Original U.S. WWII US Army M1938 Lensatic Compass By W.&L.E. Gurley With 1st Model “Split Type” Pouch and Land Navigation Training Booklet

Item Description

Original Item: Only One Available. This is a fantastic example of the M1938 lensatic compass, which was developed and adopted at the start of WWII. It was an excellent design that was easy to manufacture. Additionally, the adoption of this compass allowed the Army to standardize land navigation training, making it simpler to teach to the millions of young men who were being drafted into the Army and Marines.

The experiences of war taught the Army a few things about compass design. Firstly, it proved that the lensatic compass design was a good one - it was accurate, reliable, and versatile. With its compass card graduated in both degrees and mils, it was usable by both infantry and artillery. The military liked the basic design and stuck with it.

This example is marked on the floating dial as W.&L.E. Gurley / Troy, N.Y., U.S.A. This is the marking for William Gurley and his younger brother Lewis E. Gurley founded the W. and L.E. Gurley Company in Troy, N.Y., in 1852. Initially, the company manufactured precision instruments for civil engineers and surveyors. Today, the company operates as Gurley Precision Instruments in the same building it constructed in 1862 at the corner of Fifth Avenue and Fulton Street in Troy.

Over time, Gurley expanded its product line to include thermometers and other testing equipment. They also contributed precision instruments for both World Wars and began manufacturing gyroscopes, sextants, star trackers, and precision guidance equipment for guided missiles and space exploration during the Cold War and beyond.

Today, Gurley Precision Instruments is best known for its optical encoders. These encoders are used to measure and control speed for medical instrumentation, electronics, robotics, and other applications.

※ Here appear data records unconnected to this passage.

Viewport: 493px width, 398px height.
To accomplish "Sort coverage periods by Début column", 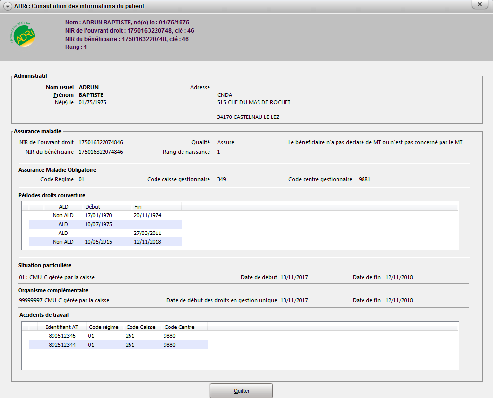I will tap(92, 207).
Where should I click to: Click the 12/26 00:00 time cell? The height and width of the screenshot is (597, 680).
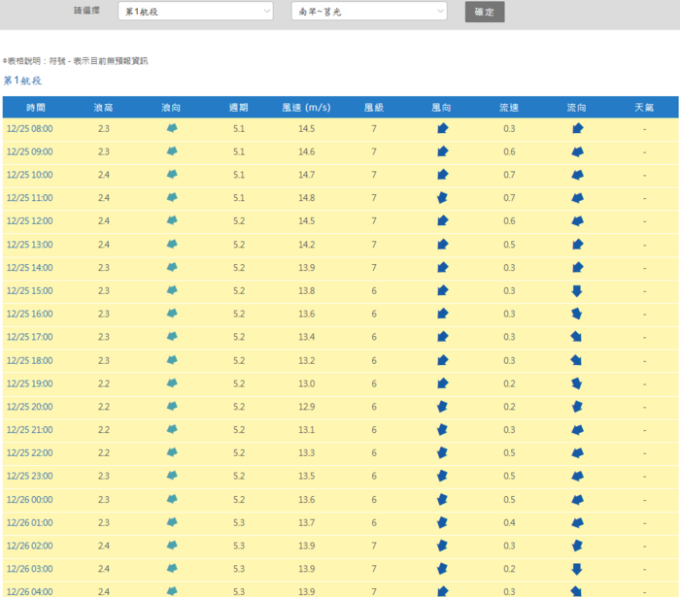pyautogui.click(x=30, y=499)
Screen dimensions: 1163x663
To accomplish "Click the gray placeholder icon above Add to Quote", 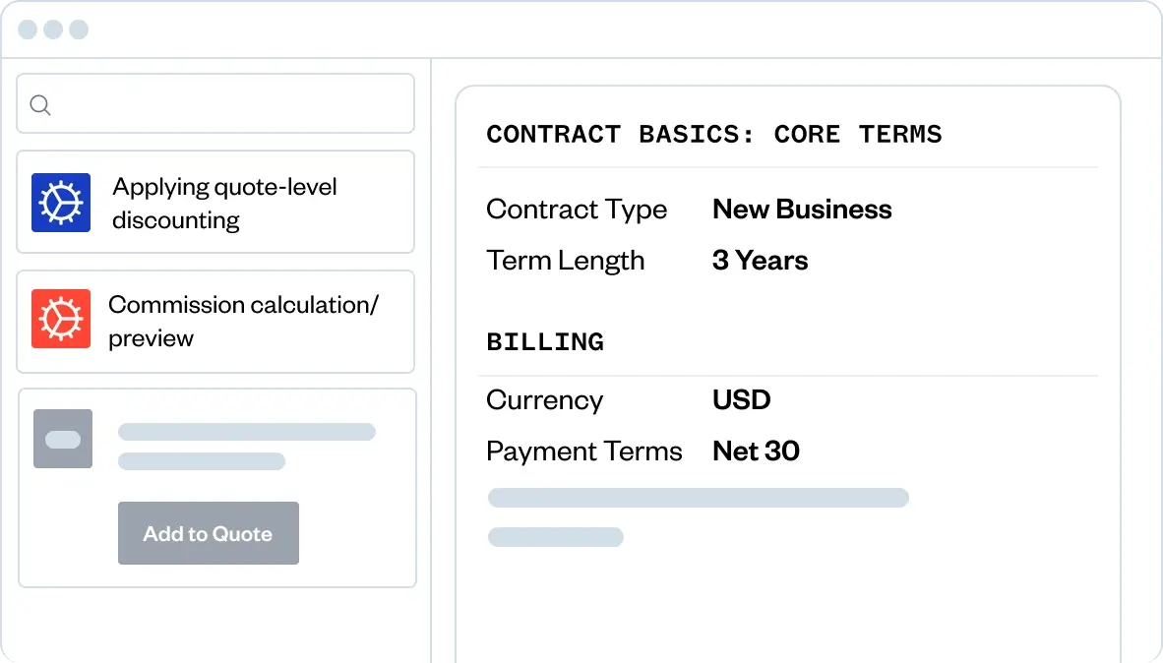I will (x=63, y=439).
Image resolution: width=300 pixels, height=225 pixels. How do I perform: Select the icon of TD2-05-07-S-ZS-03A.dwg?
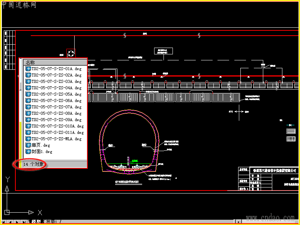(x=28, y=81)
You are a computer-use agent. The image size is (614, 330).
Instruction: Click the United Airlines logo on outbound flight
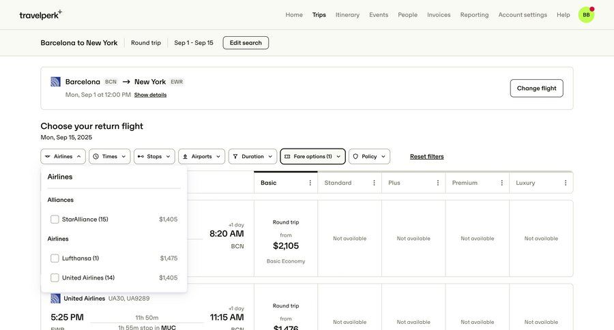tap(56, 82)
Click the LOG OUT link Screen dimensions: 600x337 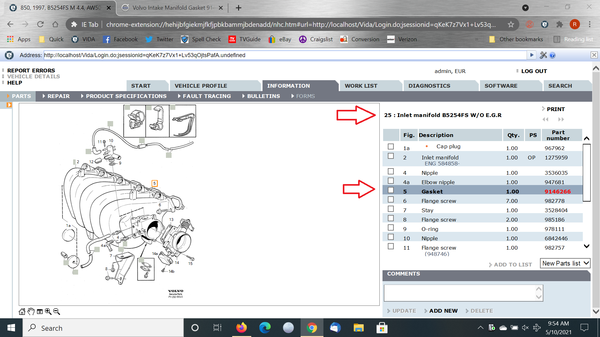pyautogui.click(x=534, y=71)
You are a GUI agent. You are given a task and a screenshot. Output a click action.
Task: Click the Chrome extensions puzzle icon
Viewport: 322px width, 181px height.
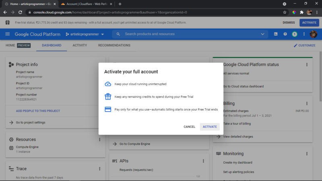(301, 12)
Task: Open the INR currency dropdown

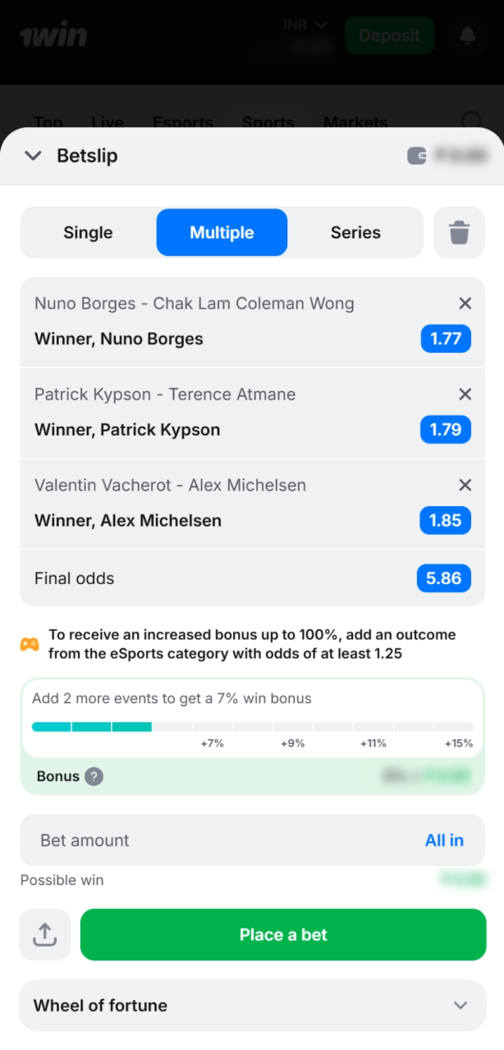Action: [305, 24]
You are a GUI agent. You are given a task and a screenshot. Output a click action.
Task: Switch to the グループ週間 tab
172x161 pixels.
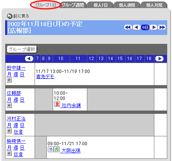pyautogui.click(x=73, y=5)
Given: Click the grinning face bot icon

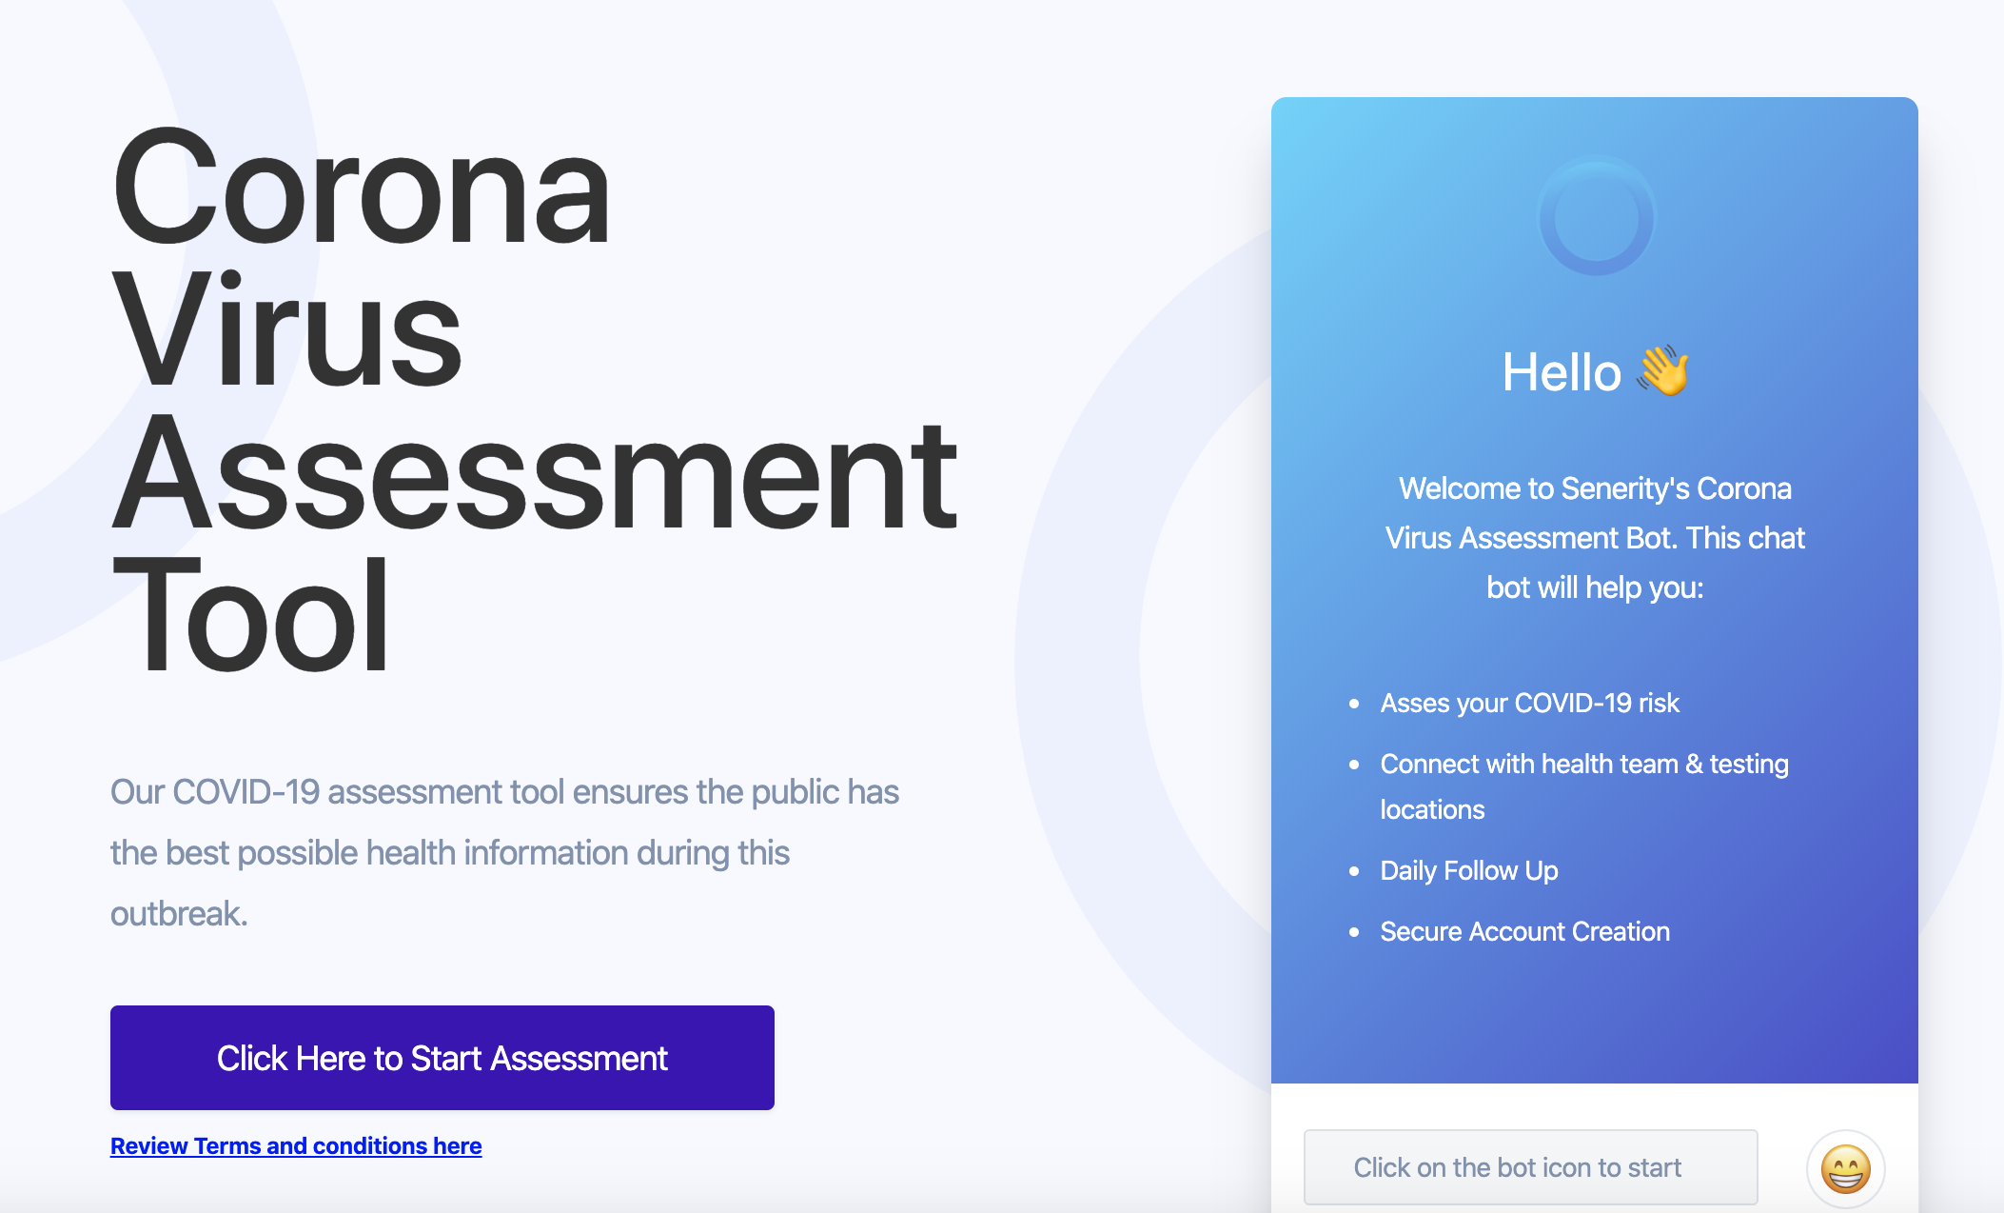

The included pouch is of the early design “1st Model” which features a quick access split opening on the front. While this model was designed to remove the compass quickly, there was a flaw. While the compass is in the case, it does appear to be secured quite well until you start manipulating it. “Simulating” the rugged type movements the user would have encountered, you will notice how the flap does stay secured but the split front does open up exposing the compass. This was rectified by the later pouches which were more of a pocket design.

The cardboard booklet is actually an extremely useful tool. If you have never used a lensatic compass before then this booklet is just the tool for you. It explains how to shoot an azimuth and travel by it. Shooting an azimuth means climbing to a height, sighting an object on the horizon in the direction you're travelling, and adjusting your compass heading to make sure you're still moving in the right direction. You can even use this booklet without a compass as it includes a cardboard “pop-out” compass to practice on.

A great set that comes more than ready for further research and display.